Mas ele não a ouvia. Os seus olhos fixavam agora na multidão. Por que havia tanta gente, centenas de pessoas que se atropelavam? Julisca parou e procurou perceber também o que se passava. De repente lembrou-se que não se podia arredar mais.
- Vamos por outra rua - disse ela. - Senão, já não tenho tempo de fazer o almoço.
Voltaram para trás, e quase que corriam para reaver o tempo perdido. Mas a entrada da rua estava fechada por um cordão de polícia. Julisca olhava de revés para os polícias e apressou o passo.
- Os polícias e os soldados são os homens mais ordinários do mundo! Nunca me caso com um polícia.
Julisca voltou-se, para ver se Moritz tinha ouvido. Mas Moritz já não ia atrás dela. Julisca procurava-o com os olhos no meio da multidão. Lá estava ele ao pé dos polícias. Acenou-lhe com a mão. Julisca atravessou para o sítio onde ele estava. Compreendia agora o que se estava passando. Estavam metidos numa rusga. Os polícias tinham feito uma barreira e examinavam os papéis de todos antes de os deixarem seguir. Julisca lembrou-se que Moritz não tinha consigo documento nenhum, e teve medo. Atravessou o cordão dos polícias. Um deles quis-lhe beliscar um braço, mas Julisca furtou-se e aproximou-se mais de lohann Moritz que estava agora num grupo que um polícia de baioneta calada levava para um caminhão. Moritz levantava o cesto das compras ao ar, para que ela o pudesse ver e viesse buscá-lo. Julisca via muito bem o cesto mas não podia aproximar-se. Os polícias não a deixavam ir mais longe, apesar de ela lhes explicar que queria ir buscar o cesto das compras. Mas não a ouviam, ou então não a entendiam. Ela praguejou, zangou-se, mas de nada serviu.

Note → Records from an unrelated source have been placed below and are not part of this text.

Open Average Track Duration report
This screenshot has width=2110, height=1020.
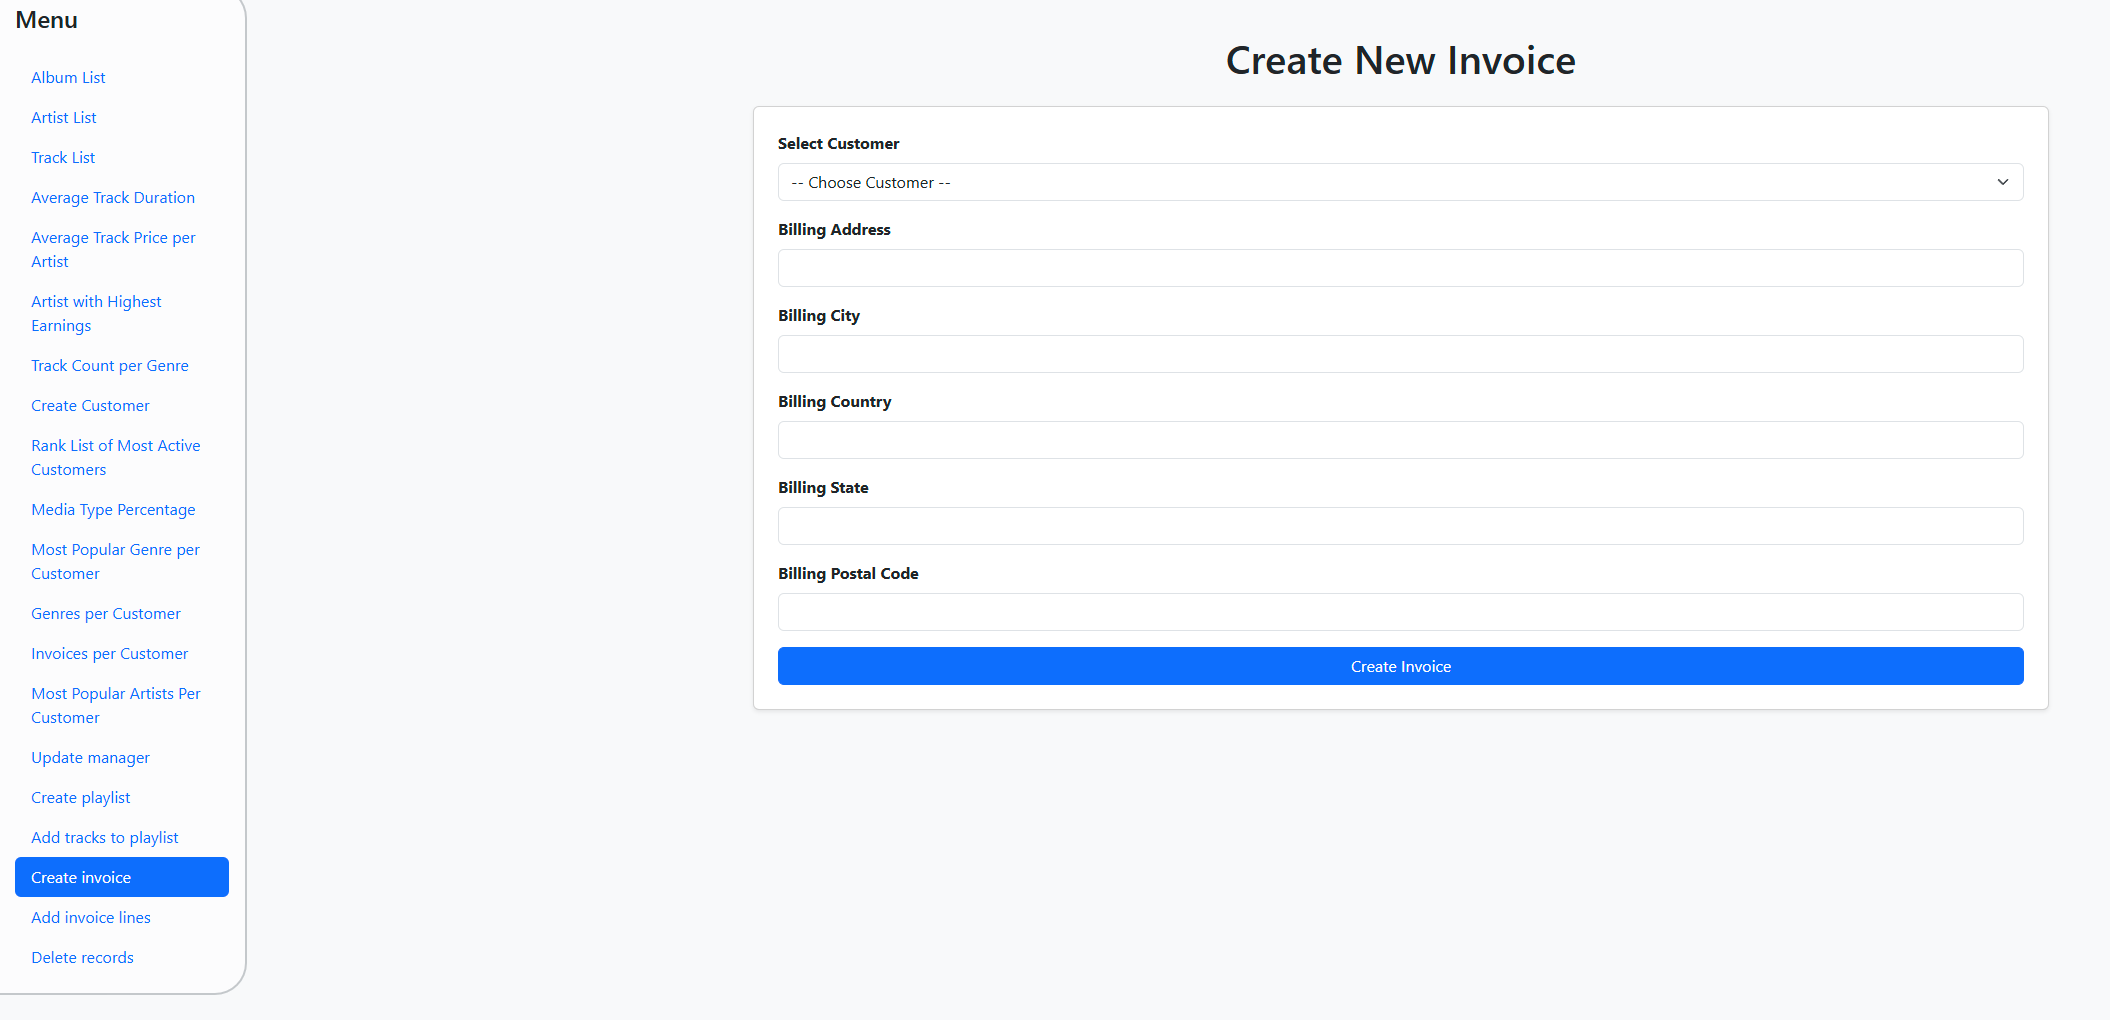pyautogui.click(x=113, y=198)
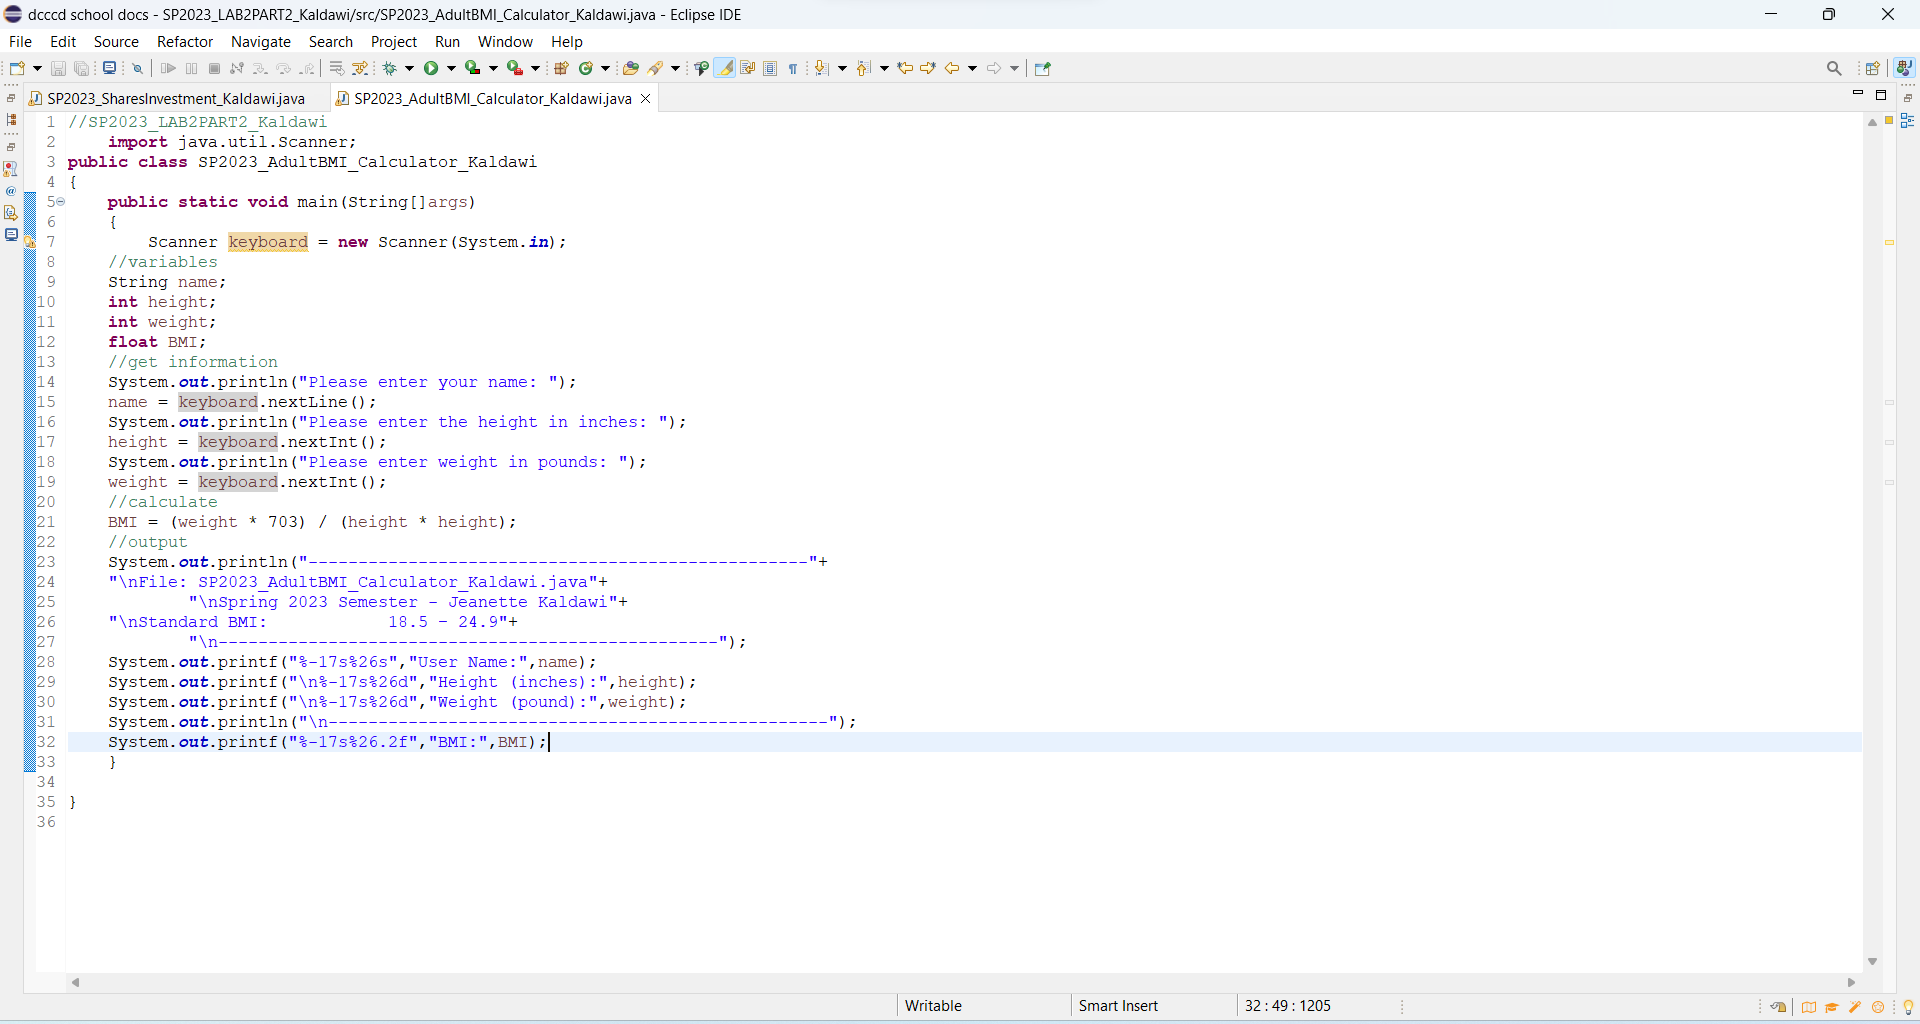Viewport: 1920px width, 1024px height.
Task: Open the Refactor menu
Action: point(185,42)
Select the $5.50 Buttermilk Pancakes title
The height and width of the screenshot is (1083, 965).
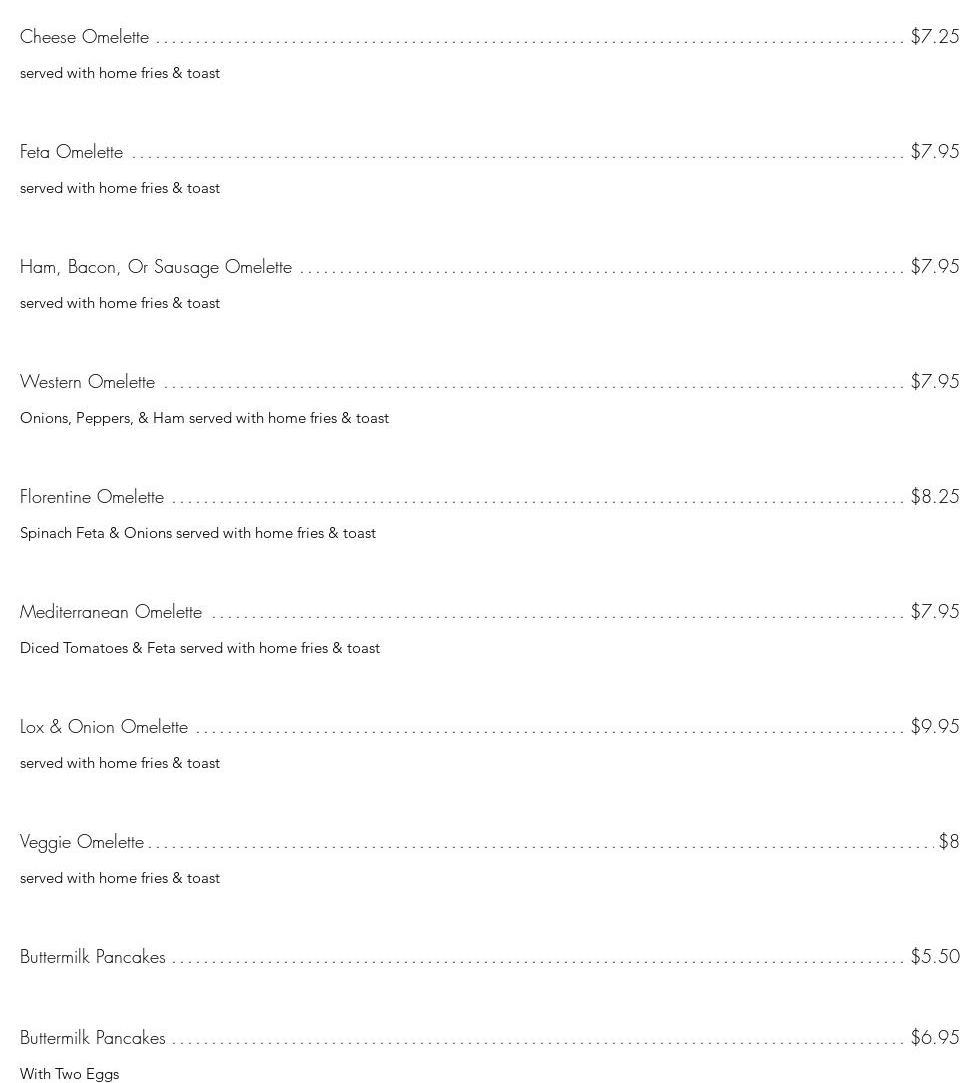point(93,957)
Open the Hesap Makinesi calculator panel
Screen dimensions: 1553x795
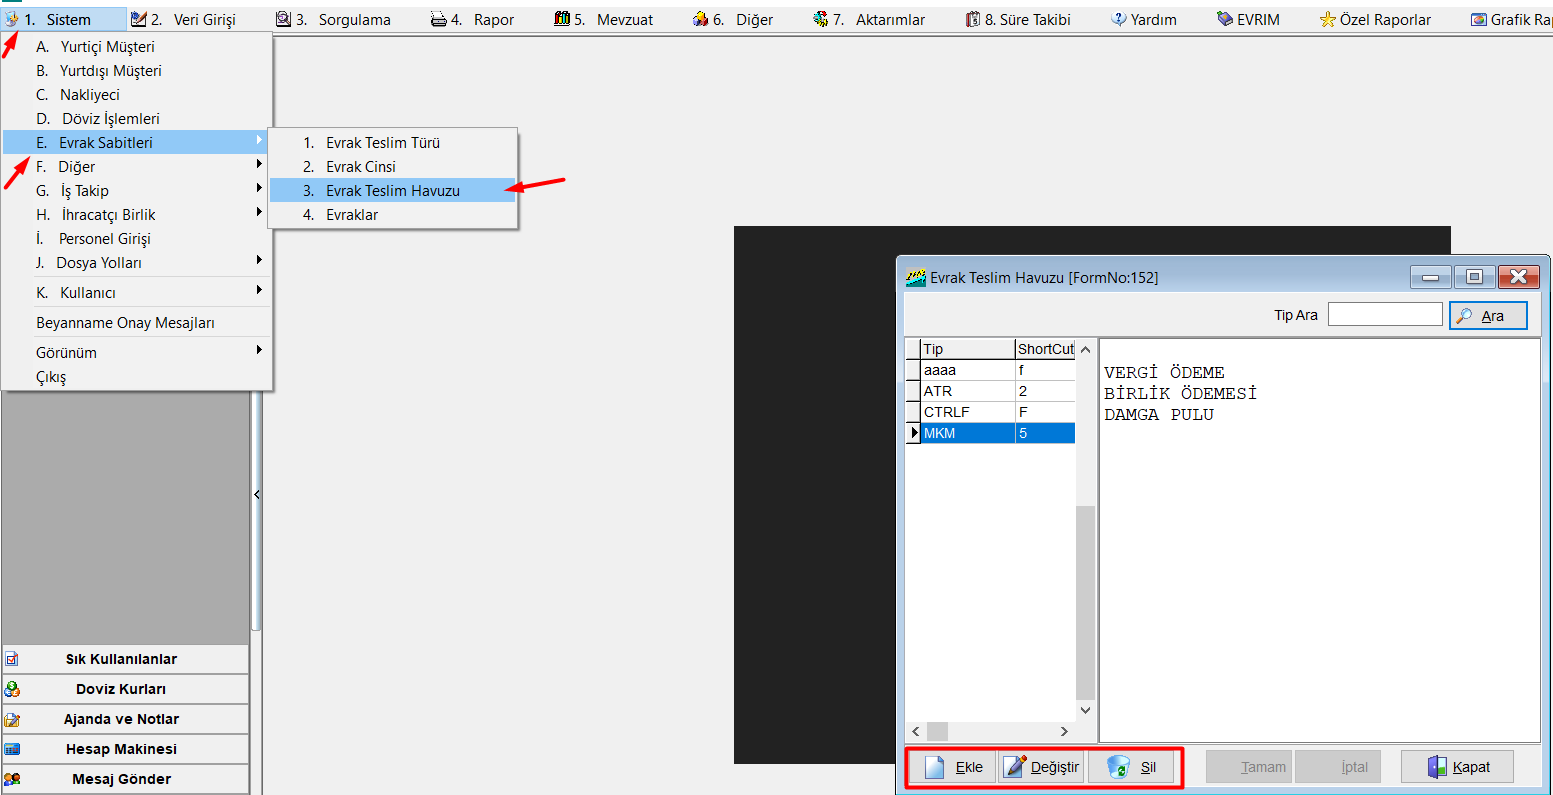pos(124,749)
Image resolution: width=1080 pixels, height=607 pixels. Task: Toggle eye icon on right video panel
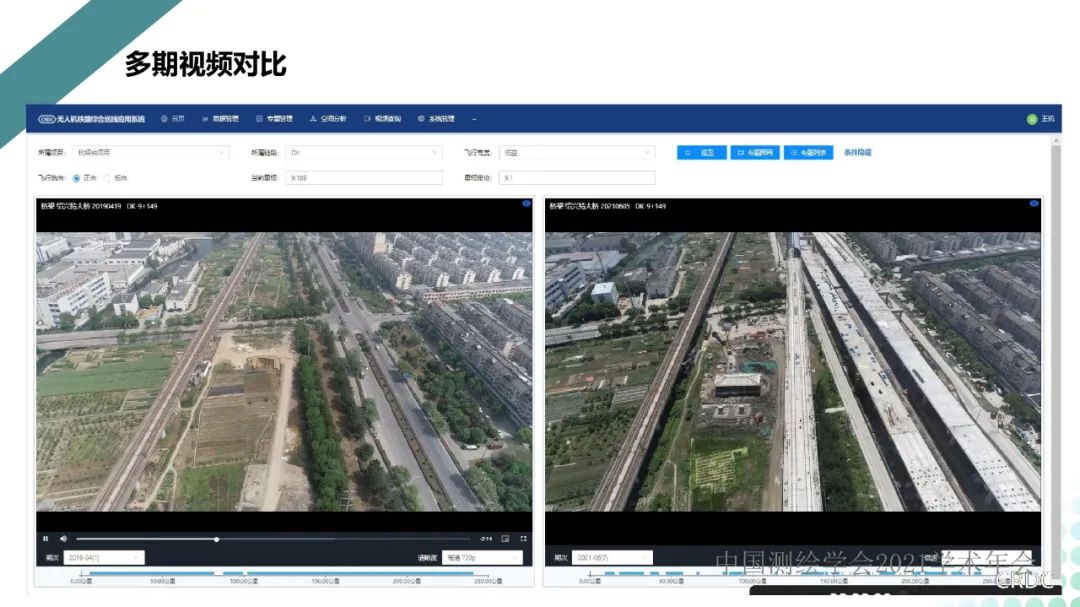pyautogui.click(x=1034, y=204)
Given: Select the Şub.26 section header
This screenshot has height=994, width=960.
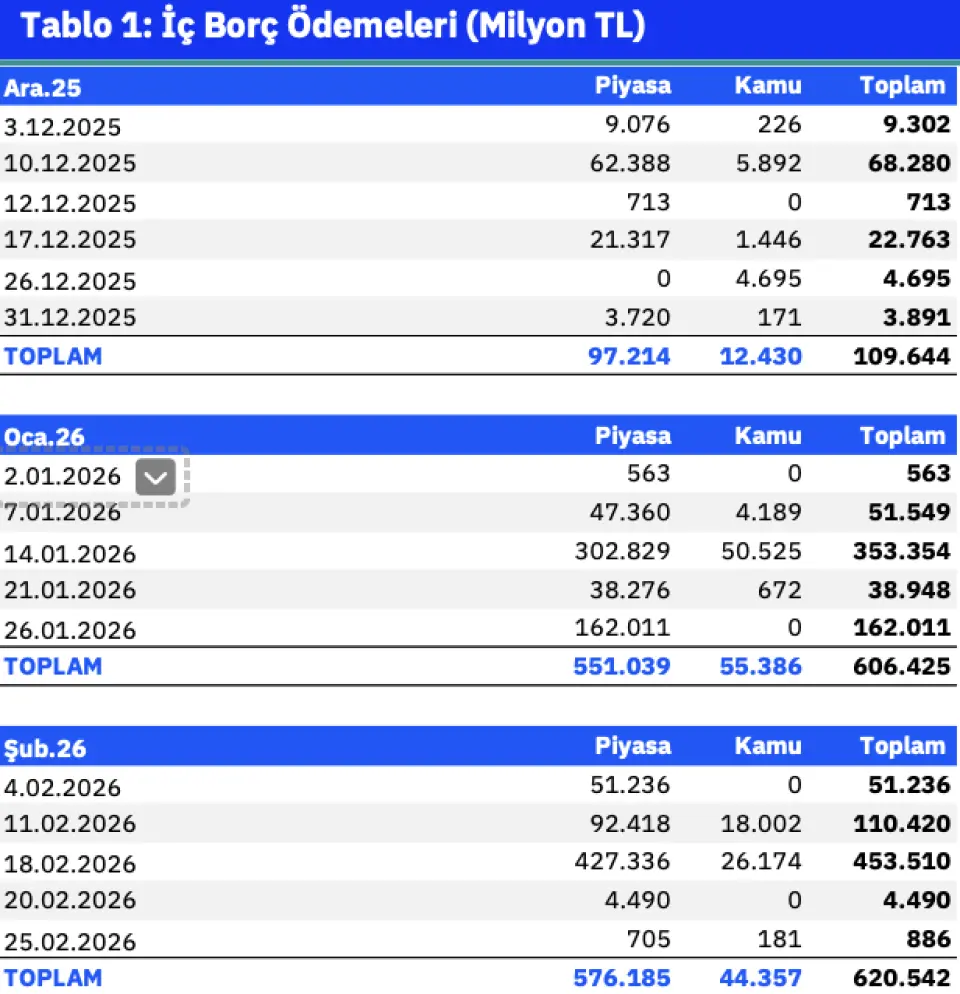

lohann Moritz subira para o caminhão e deixou o cesto pendurado do lado de fora do caminhão na esperança de que Julisca o viesse buscar.
O caminhão pôs-se em marcha. Colocou então o cesto entre as pernas. ”A Sra. Nagy vai-lhe bater, se ela não leva o cesto das compras para casa.” Estava capaz de saltar do caminhão para lho levar. Mas já era tarde. Dois polícias de baioneta calada estavam ali postados, cada um numa ponta do banco. Quando olhou para eles, lohann Moritz esqueceu-se do cesto das compras e percebeu que estava preso.
Tinham passado já quatro semanas daquele dia. Moritz não sabia do que tivesse acontecido fora das grades da cela. Nem tornara a ver o sol! A janela da cela deitava para um pátio interior e os muros cinzentos e altos escondiam todo e qualquer horizonte ou pedaço de céu. Havia quatro semanas que não respirava ar puro. Os outros presos saíam uma hora por dia ao pátio. Ouvia-os entrar e sair das celas. Moritz sabia que iam apanhar. Pressentia-o pelos passos.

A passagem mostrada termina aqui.